Yep, subject says it all.
I can’tseem to do anything right. From making friends, to caring about my family, yep, I fail.
I got in a fight with my younger brother, and well, I’m not too violent, but I hit the punk. If I can hit a sibling of mine, how will I treat my future wife or kids? I’d rather not think about that. When I make friends, they always seemed to be troubled, and in the end, bring me down. I feel so awfull, because I can’t even save them. If it is not possible for me to save anyone in life, why live? If it wasn’t for me not knowing about the after life, I would have played the suicide card a long time ago.
I never understood why people cut, but now I’m thinking I’m starting to understand.
One day I’m gonna lose the war.
1 comment
I don’t know about your reasons, but if you are not violent as you say, you must have had some pretty good reasons to hit your brother. And to be honest i see most brothers beating each other up for the smallest things so it’s not that uncommon at all, and doesn’t mean you will end up being someone who beats up their family in a daily basis.

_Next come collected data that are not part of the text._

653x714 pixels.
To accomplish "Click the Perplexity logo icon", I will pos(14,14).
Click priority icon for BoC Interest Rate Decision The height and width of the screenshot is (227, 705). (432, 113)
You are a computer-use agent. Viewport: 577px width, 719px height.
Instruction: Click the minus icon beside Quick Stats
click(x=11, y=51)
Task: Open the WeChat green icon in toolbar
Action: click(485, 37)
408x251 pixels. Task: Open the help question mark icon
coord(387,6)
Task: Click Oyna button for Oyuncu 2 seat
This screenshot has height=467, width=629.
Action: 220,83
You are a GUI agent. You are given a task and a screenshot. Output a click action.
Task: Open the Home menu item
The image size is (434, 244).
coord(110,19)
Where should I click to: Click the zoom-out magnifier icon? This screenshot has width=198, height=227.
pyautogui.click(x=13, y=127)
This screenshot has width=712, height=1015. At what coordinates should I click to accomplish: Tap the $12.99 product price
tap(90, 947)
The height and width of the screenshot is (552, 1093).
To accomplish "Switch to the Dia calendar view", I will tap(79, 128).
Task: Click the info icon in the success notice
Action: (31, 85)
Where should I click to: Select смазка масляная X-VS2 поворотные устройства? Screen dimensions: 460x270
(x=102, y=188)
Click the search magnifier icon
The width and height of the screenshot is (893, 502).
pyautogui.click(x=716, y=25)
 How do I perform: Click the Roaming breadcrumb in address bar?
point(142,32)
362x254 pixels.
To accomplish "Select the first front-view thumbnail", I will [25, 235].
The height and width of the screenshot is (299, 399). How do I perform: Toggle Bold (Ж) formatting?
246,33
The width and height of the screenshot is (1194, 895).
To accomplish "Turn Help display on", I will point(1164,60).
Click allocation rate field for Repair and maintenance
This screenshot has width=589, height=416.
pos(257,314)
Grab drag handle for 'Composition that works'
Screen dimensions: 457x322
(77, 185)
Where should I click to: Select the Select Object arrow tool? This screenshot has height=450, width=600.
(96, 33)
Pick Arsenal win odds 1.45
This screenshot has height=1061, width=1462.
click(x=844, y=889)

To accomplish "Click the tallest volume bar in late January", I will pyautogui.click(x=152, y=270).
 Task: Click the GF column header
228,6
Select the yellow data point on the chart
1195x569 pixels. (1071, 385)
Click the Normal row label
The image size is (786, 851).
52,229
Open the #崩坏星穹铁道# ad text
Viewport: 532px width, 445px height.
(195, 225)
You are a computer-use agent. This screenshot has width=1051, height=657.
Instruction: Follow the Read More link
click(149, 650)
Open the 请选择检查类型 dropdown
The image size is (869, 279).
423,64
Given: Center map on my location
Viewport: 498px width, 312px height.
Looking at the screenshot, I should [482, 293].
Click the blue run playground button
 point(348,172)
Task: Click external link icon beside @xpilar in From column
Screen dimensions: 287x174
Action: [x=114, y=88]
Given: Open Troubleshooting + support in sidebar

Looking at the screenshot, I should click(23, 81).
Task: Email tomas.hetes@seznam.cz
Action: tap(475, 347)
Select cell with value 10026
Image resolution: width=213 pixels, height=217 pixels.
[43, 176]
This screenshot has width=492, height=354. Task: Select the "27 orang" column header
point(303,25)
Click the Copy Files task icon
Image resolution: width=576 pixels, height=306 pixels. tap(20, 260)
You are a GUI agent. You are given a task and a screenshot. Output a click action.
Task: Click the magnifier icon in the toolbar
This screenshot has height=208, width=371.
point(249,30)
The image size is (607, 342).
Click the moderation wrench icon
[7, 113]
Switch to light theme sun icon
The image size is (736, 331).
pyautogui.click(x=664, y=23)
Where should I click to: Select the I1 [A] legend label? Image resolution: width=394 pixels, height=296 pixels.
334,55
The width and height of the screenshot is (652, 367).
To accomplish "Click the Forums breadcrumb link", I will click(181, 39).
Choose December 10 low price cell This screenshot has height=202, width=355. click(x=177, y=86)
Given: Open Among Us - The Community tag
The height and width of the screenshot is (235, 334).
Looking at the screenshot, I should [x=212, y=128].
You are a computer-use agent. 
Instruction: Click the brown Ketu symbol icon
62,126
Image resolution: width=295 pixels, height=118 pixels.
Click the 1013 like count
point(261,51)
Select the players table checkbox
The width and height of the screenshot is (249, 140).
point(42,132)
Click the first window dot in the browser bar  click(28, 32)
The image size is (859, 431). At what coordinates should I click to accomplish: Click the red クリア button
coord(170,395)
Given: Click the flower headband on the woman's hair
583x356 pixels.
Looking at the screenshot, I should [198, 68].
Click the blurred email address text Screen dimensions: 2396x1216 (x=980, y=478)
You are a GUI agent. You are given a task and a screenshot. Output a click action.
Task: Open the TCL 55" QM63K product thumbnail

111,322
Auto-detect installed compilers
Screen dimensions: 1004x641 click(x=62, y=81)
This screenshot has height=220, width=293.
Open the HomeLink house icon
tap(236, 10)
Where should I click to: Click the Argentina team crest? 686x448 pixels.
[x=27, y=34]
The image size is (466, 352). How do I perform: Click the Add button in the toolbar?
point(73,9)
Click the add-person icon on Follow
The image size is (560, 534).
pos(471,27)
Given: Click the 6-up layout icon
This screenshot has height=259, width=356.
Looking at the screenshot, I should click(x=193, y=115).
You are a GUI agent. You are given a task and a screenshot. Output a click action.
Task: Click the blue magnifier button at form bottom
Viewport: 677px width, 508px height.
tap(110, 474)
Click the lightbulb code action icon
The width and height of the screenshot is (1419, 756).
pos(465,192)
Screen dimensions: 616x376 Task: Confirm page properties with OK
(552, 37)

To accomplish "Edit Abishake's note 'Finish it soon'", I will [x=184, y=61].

And i think it’s good that you have good intentions towards others but even if you do everything to help someone, that person has to help himself as well, you can’t do everything for them, so unless they put a real effort on their part don’t blame yourself for not being able to save them… it’s not your obligation and most people wouldn’t even try.
For what it’s worth i think at least you are trying and care for others, and you keep on fighting the war as you say. And that’s better than doing nothing at all.